A middle school in Texas has paid homage to the late, great Bob Ross by dressing up as the iconic public television host and painting along with one of his old episodes.

And by dressing up, we mean down to the last follicle. They even wore giant red afros in keeping with the painter’s hairstyle.

Brady Sloane’s grade 8 advanced placement art classes were feeling the burn. Burnout, that is. A lot of projects and papers all came due at once, and this meant that her students were in need of a little break. A happy little break.

So she decided to get dressed up in a blue denim button-down, put on an auburn wig, and adopt a certain lilting voice that can just put you at ease with only a few words.

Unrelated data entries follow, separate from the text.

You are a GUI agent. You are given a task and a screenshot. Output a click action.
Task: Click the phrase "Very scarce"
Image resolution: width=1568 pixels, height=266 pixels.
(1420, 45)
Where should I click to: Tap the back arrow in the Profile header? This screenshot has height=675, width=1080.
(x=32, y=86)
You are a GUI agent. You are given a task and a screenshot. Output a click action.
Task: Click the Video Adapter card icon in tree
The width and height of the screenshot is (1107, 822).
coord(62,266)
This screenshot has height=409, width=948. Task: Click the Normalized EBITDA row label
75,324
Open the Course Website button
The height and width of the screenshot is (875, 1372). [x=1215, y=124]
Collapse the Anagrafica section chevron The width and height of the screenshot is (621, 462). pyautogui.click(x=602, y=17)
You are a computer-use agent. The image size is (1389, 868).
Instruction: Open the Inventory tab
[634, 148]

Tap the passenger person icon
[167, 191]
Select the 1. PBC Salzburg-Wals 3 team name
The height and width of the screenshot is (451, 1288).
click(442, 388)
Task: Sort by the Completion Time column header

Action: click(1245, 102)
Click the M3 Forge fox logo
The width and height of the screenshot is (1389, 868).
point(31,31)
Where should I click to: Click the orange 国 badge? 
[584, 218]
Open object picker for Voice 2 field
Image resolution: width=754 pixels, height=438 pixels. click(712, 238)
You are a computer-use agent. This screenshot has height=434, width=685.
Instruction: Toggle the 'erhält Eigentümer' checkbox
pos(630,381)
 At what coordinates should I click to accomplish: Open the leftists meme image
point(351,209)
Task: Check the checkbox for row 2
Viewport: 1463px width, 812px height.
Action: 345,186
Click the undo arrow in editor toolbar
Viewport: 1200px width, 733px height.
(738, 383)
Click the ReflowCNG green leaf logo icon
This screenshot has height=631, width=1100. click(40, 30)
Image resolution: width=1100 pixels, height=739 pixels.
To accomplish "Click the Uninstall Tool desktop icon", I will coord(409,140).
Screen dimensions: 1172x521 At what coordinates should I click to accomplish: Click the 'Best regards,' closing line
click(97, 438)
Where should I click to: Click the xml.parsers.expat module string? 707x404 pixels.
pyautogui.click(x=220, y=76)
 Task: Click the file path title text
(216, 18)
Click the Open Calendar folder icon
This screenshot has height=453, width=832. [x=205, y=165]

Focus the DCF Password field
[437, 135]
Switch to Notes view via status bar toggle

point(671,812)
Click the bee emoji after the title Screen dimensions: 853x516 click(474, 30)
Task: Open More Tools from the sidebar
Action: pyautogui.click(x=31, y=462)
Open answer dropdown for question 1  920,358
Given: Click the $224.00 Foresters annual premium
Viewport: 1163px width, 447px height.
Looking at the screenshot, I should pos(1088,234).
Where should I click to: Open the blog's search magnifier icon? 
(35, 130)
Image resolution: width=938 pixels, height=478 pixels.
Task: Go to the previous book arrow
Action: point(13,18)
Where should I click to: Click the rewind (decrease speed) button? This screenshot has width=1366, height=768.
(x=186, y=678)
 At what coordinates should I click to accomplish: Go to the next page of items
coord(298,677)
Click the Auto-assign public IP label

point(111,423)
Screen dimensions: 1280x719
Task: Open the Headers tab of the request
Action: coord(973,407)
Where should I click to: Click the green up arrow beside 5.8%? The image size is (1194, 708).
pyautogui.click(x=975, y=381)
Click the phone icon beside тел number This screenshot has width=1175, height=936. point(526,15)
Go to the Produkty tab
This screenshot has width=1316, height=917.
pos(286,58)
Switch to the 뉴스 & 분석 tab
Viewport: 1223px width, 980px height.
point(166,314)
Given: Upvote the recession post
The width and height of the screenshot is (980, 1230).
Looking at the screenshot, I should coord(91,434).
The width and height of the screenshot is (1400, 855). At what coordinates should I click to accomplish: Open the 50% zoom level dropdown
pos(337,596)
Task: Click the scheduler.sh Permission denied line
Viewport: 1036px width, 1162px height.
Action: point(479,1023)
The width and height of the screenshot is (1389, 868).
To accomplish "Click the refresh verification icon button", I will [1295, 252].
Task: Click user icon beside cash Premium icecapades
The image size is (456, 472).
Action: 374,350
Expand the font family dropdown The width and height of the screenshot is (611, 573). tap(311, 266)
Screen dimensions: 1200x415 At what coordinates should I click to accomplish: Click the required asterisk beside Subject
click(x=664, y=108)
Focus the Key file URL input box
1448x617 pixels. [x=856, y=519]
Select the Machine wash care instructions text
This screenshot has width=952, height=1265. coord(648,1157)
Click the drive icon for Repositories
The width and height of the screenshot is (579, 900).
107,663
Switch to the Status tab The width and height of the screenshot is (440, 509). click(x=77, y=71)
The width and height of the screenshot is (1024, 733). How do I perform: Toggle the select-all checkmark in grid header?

The kids at Madison Middle School might not have been alive when The Joy Of Painting with Bob Ross was on public television, but that doesn’t mean they haven’t heard of him. The internet loves digging up strange old broadcasts from the ‘90s, and Bob Ross has become a sort of icon during the internet age.

Sure, The Joy Of Painting might have won 3 Emmys during its on-screen tenure, but what’s an Emmy compared to a lifetime of memes?

RELATED: BOB ROSS TURNED HIS MISTAKES INTO 'HAPPY ACCIDENTS' BUT THESE 15 ARTISTS COULDN'T SAVE THEIR MISTAKES

That’s why Sloane’s idea of having her entire class dress up as Bob Ross was such a hit with the kids these days.

Roughly 50 students, or two of Sloane’s grade 8 classes, donned Ross’s classic look of blue denim combined with big hair and watched an entire hour-long episode of The Joy Of Painting. Not only that, they used music stands as sort of makeshift easels and painted along, with Sloane providing specific direction along the way.

"This was just a fun way to incorporate art history, too," Sloane told the Abilene Reporter. "He's a part of art history, right? The excitement the students feel when they realize this is an educational experience and a fun experience at the same time is just wonderful to watch."

Parents, relatives, and local news media were invited to watch as each and every student painted their own version of a path through a snow-covered forest.